In 1996, as recent graduates, Perry and Anthea stumbled across and fell in love with Stamford. They moved from London, put an advertisement in the 'Mercury', sat down and waited for the phone to ring! Back then The Broad Street Practice consisted of just two treatment rooms, a reception area and the flat upstairs where Perry and Anthea lived - with Percy the cat - 'over the shop'.
Long hours and endless effort over many years has seen the Practice grow - now comprising eight treatment rooms and a studio, spread over two buildings, a fully staffed reception, about 20 practitioners and having registered almost 21,500 patients. In the very heart of the close-knit Stamford community, our reputation is everything. Most patients come to us through word of mouth recommendation: Because we put our patients first, because we care and because we try to do our very best for everyone.
Read more below, about the buildings and town to which we belong.....
The Broad Street Practice is located in the heart of the ancient stone town of Stamford. The practice is housed in two beautiful Grade II listed buildings, adjoining each other at right angles – 20/21 Broad Street and round the corner (and in fact located in Star Lane), 22 Broad Street.

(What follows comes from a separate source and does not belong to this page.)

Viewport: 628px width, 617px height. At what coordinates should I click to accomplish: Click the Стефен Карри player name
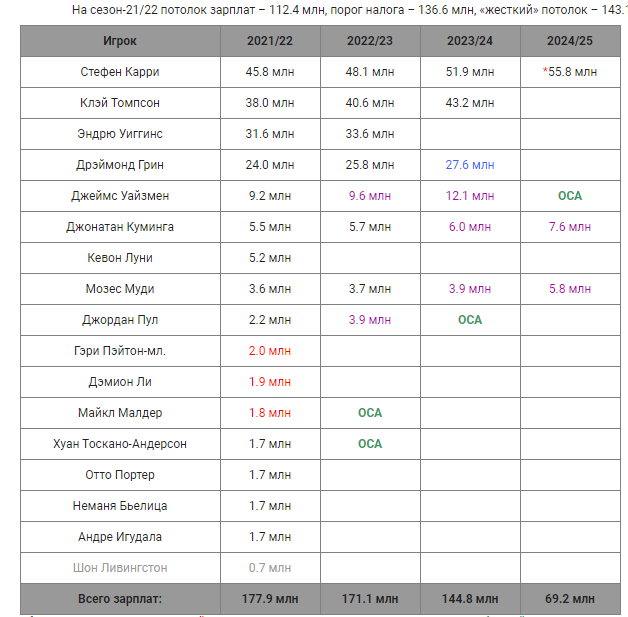120,72
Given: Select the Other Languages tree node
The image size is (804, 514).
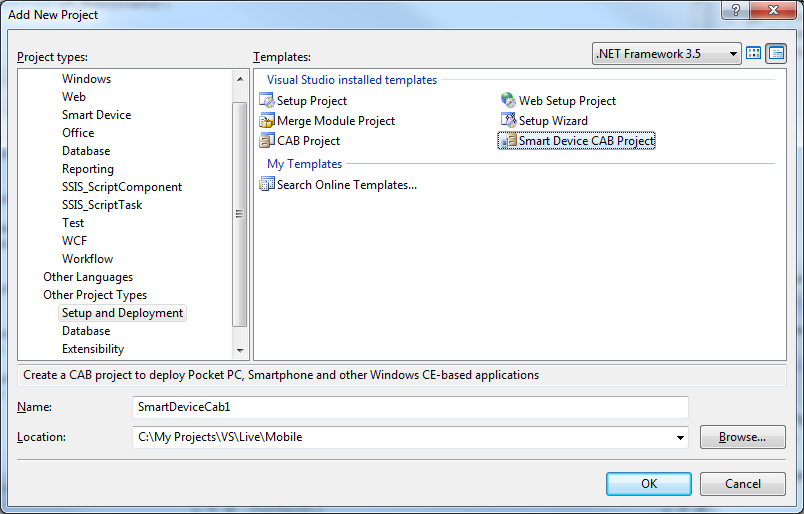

20/21 was originally two simple stone houses, one 16th century and the other thought to be considerably older. A cut stone facade added in Georgian times brings to it a sophisticated air! Little is known about the history of the building, but it is thought that it was once home to an apprentice stonemason – whose ‘etchings’ can still be seen on the exposed stonework in the back passageway. The ghost of a young girl is said to occupy the larger of the two attic rooms – she walks an old corridor along the back of the attic room and into number 19 next door, although none of us have ever seen her. The sound of a horse snorting and jangling it’s harness has been reported and it would seem to be tethered to the front of the building outside the ground floor treatment room!
The attic rooms, under the eaves of the roof still have their horsehair and lime ceilings and old beams are evident in several of the rooms. A couple of beautiful old doors are still in situ. The south facing windows on the top floor have wide reaching views over the roof tops of the town towards the treetops Burghley Park in the distance.
20/21 Broad Street has long been part of Burghley Estates and is managed by the Burghley House Preservation Trust. It appears to have long been in commercial use, with various businesses operating from within it’s walls. Our research has revealed it was once a small prep school and it’s also been an electrical wholesalers, a picture framers and an out-size dress shop!
22 Broad Street was for many years Gibson's Foundry. Before we took it over, it was a wedding dress shop run by Margaret Butchart, a theatre wardrobe mistress, who, having started her wedding dress business as a retirement hobby, occupied the building for 31 years!
‘Matchmakers’, providing wedding outfits to generations of Stamford brides and their bridesmaids. Compared to so many elegant and sophisticated wedding shops around today, Margaret’s little empire was from another era – a scruffy and chaotic treasure trove of dresses, veils, petticoats and sequins, scissors, pins, sewing machines and steaming irons!
The building, having been poorly maintained during it’s Matchmaker years, underwent complete refurbishment in the latter half of 2018 and now provides a beautiful contemporary environment, with four well appointed consulting rooms (three on the ground floor), and upstairs a light and airy studio space, with a real wood floor. There are few features which demonstrate the ancient quirkiness of the building, but poke your head up into the roof space and the heritage of the building is displayed in all it’s grandeur, with crooked ancient beams and reed insulation.